Wallace derived even more fame from his slam-bang, gotcha style. There’s an amazing, yet representative moment in the film from a 1973 interview with Nixon White House aide John Ehrlichman. A visibly sweating Ehrlichman listens as Wallace pours it on. It’s interrogation as peroration. Finally, Ehrlichman manages to respond. “Is there a question in there somewhere?” It’s two parts capitulation to one part protest.
The heavyweight champion Joe Louis famously said of an opponent, “He can run, but he can’t hide.” It could have been Wallace’s motto. The lamest visual cliche in TV news is the correspondent reaction shot. Wallace singlehandedly justified its existence. Oh, that look of withering disdain, those narrow eyes narrowed that much more, as some malefactor offered some halting answer to one of Wallace’s handing-up-an-indictment questions.
Belkin’s smart, dynamic documentary shares its subject’s slam-bang style. That’s good. Watching it is exhilarating. It also shares Wallace’s aversion to nuance. That’s less good. Belkin has a weakness for split screens and rapid-fire editing. In fairness, that’s one way to cram in more material, and Belkin has lots (and lots) of material to cram in.
Among those we see Wallace interviewing are, in no particular order, Eleanor Roosevelt, Vladmir Putin, Martin Luther King Jr., Richard Nixon, Malcolm X, Oprah Winfrey, Donald Trump, Anwar Sadat, Bette Davis, Johnny Carson, Arthur Miller — you get the idea. The most memorable interview may be the one in 1979 with Ayatollah Khomeini, at the beginning of the Iranian hostage crisis. It was by no means inconceivable that Wallace wouldn’t be let out of Iran. Yet sitting cross-legged on the floor, he goes after Khomeini with a tenacity, veiled in deference (“Forgive me, imam”), that’s a thing of journalistic beauty.

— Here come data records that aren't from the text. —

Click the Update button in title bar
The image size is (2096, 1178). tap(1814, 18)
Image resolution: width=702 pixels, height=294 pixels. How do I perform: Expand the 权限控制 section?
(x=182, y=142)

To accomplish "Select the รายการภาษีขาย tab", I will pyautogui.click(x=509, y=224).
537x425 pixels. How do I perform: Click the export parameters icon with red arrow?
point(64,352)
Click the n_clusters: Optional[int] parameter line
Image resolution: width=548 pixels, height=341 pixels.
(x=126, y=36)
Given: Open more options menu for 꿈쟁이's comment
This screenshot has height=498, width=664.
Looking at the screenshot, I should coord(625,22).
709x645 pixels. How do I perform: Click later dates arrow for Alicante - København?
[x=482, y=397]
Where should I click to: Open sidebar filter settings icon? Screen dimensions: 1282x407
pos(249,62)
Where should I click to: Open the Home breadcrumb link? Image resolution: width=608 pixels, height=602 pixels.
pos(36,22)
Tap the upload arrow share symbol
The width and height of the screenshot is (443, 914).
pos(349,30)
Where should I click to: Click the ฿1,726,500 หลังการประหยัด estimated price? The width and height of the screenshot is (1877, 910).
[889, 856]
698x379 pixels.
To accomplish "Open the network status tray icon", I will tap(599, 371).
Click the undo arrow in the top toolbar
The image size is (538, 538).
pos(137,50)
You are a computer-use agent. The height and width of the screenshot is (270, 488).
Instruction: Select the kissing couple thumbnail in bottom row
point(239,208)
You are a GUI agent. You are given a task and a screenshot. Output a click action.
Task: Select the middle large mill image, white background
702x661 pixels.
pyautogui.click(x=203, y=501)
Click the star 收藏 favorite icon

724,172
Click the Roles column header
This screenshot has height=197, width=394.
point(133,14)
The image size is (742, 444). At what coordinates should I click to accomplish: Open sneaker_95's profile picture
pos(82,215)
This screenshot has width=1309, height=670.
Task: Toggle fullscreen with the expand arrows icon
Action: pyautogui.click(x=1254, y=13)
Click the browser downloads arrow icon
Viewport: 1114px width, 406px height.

Belkin does something very shrewd, which he can do only because Wallace conducted so many interviews over so many years. He uses the interview subjects’ responses — on fame, work, ambition — as an implicit, running commentary on Wallace. The researchers, who’ve done an excellent job, definitely had their work cut out for them. At least they didn’t have to worry about being bored. One specific complaint about the use of the interviews: Belkin doesn’t ID most of the subjects until the end of the film. This is annoying, when not outright confusing. “Death of a Salesman” may or may not be the great American play of the 20th century, but few filmgoers are likely to recognize Miller.
Wallace was phenomenally driven. He started out as an actor, game-show host, and pitchman. It’s fitting to see him hawking cigarettes, since the amount of smoking onscreen is a real time-machine experience. He got his own late-night interview show in New York in the late ’50s and eventually made the shift to CBS.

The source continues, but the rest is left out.